Nonostante l'alterno "Factory Girl" di GEorge Hickenlooper ripercorra la vicenda umana e artistica della sfortunata icona pop Edie Sedgwick, il protagonista rimane sempre lui: Andy Warhol. In questo il film è pienamente riuscito: l'artista infatti, è stato il catalizzatore di ambienti e figure che gli ruotavano attorno. Tutto e tutti dovevano essere funzionali ad accrescere la sua celebrità, a controbuire alla riuscita del suo progetto. Nomi come quello di Edie Sedwick sono rimasti incisi nella storia della cultura statunitense degli anni Sessanta, ma a ben pensarci, già il titolo "Factory Girl" fa capire come la fama sia legata a quella del loft creativo di Andy Warhol (nella realtà la sede non fu una sola) e, quindi, a quest'ultimo. Fu lui a farla "sperimentare" nei suoi film sperando, si lascia intendere, che oltre alla sua bellezza usasse anche il ben fornito portafogli di famiglia, per finanziare lavori.
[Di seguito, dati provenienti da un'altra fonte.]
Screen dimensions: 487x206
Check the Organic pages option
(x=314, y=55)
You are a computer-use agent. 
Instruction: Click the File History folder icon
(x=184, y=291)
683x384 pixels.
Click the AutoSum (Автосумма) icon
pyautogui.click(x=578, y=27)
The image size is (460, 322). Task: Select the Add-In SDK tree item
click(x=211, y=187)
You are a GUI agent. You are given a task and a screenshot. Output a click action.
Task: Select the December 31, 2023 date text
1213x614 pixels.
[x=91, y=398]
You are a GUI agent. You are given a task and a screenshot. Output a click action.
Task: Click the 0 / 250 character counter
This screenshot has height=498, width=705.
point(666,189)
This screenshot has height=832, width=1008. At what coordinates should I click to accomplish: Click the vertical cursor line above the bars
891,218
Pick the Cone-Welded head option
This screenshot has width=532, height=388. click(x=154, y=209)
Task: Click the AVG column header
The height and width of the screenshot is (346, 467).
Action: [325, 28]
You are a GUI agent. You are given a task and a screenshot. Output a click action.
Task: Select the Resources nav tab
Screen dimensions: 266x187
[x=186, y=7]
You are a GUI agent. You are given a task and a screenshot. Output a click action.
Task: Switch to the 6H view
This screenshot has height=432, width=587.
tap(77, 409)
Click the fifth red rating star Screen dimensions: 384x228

Altro momento delicato del film, il rapporto della Sedwick con Bob Dylan. Da approfondire il rapporto tra quest'ultimo ed Andy Warhol che, forse, invidiava la fama della rockstar. E chissà se, con i Velvet Underground, Lou Reed e Nico (che "sostituì" il ruolo della Sedwick alla Factory), il re del pop non cercasse di eguagliare il successo di Dylan anche in campo musicale. Possiamo dire che, anche in questo caso, il risultato fu comunque egregio. Da Lou Reed e Bob Dylan sono giunte alcune critiche alla pellicola: Dylan ha pure cercato di bloccarne l'uscita, la sua figura infatti ne esce controversa, la rottura della sua relazione con la Sedwick sarebbe infatti una delle cause della caduta nel degrado fra droghe e alcol, che la giovane Edie si sarebbe autoinflitta. Ma siamo sempre nel campo delle supposizioni.
L'attrice protagonista, Sienna Miller, pare si sia calata nei panni della tragica figura dopo attenta documentazione; su questo, nulla possiamo dire, mancando (a parte diversi filmati e testimonianze) le prove concrete.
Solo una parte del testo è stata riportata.